After that, in step S202, the positions of the first 4 pulses i(0) to i(3) are appointed as ones with local maximum values in each of tracks T1 to T4.
That is, at step S202, the pulses i(0) and i(1) in the first level are fixed to the positions, which are the numerals 30 and 31 in FIG. 3, with maximum values of the tracks T1 and T2. To be more specific, since the inventive process searches the total 24 pulses with pairs of 2 pulses, there exist the total 12 number of search levels and, among them, the pulses i(0) and i(1) in the first level are fixed to the positions with maximum values of tracks T1 and T2. And, the pulses i(2) and i(3) in the second level are fixed to the positions, which are the numerals 32 and 33 in FIG. 3, with maximum values of the tracks T3 and T4.
Next, in step S203, positions of two optimal pulses i(x) and i(y) in two consecutive tracks are searched. That is, at step S203, to decide the positions by means of a combination of the two pulses i(4) and i(5) in the third level, the optimal positions, which are the numerals 40 and 41 in FIGS. 4A and 4B, minimizing an error with the target signal in the following two consecutive tracks T1 and T2 are searched.
To determine the optimal positions of the pulses i(4) and i(5), in step S204, the value Qk, which is computed by Eq. (3), computed upon the search is stored for each pulse separately, to use in a pulse removal process later.
Thereafter, at step S205, after determining the positions of the pulses i(4) and i(5), it is checked whether or not the positions of the 24 pulses are all determined.
Until the positions of the 24 pulses are all determined, said steps S203 to S205 are repeatedly performed. That is, at step S203, to decide the positions by means of a combination of two pulses i(6) and i(7) in the fourth level, the optimal positions, which are the numerals 42 and 43 in FIGS. 4A and 4B, minimizing an error with the target signal in the following two consecutive tracks T3 and T4 are searched. By performing this process up to the 12th level repeatedly, the process of the invention searches the optimal positions minimizing an error with the target signal in the subject tracks by combining the two pulses i(x) and i(y) in the 12th level.

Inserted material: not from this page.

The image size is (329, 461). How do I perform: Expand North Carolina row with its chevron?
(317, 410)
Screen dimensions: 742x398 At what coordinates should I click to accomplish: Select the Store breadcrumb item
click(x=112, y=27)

If the positions of the 24 pulses are determined all, at step S206, it may be seen that the search of the code vector (see FIG. 4B) with the highest bit rate composed of the 24 pulses has been also completed.
After that, in step S207, the 2 pulses, which are the numerals 50 to 57 in FIGS. 5A and 5B with the smallest degree of contribution in each track are decided by comparing the degree of contribution of each pulse stored in the step S204.
Next, in step S208, the 4 pulses for each track remain by removing the two pulses having the smallest degree of contribution in each track.
Thus, in step S209, if the 4 pulses for each track remain, the code vector composed of total 16 pulses is constructed (see FIG. 5B).
Further, in step S209, if said steps S207 and S208 are repeated once more, two pulses remain for each track, thus creating the code vector composed of total 8 pulses, with the lowest bit rate (see FIG. 6B).
As a result, through the algebraic codebook search, the 3 code vectors, which are composed of 24 pulses, 16 pulses, and 8 pulses, can be obtained at a time.
Although the flexible bit rate vocoder proposed in the invention provides the 3 types of code vectors at a time in the algebraic codebook search process, the number of bits necessary for encoding the pulses constituting those code vectors increases a bit, compared to the number of bits used in the AMR-WB vocoder. Table 3 below represents the number of bits necessary for encoding the pulses.
TABLE 3
Number of
Number of pulses per Number of bits
pulses track necessary Rate of total bits
8 2 9 × 4 = 36 bits 12.65 kbps
16 4 (9 + 9) × 4 = 72 bits 19.85 kbps
24 6 (9 + 9 + 9) × 4 = 108 bits 27.85 kbps
As a result, in the number of bits necessary in encoding the algebraic codebook, the flexible bit rate vocoder provided in the present invention has a same performance for the lowest bit rate but lowers the encoding efficiency a bit for the two high bit rates, compared to the AMR-WB vocoder. However, it should be noted that this disadvantage is inevitable to provide the scalable bit rate. Further, if a portion of packets is corrupted by the fixed bit rate during the transfer as in the AMR-WB, such packets can not be used any more. Contrary to this, the flexible bit rate vocoder of the invention has a merit that, although a portion of packets is lost, the original voice can be reconstructed by using a packet of the lowest bit rate; and thus, it can allow a bit increase of the bit rate.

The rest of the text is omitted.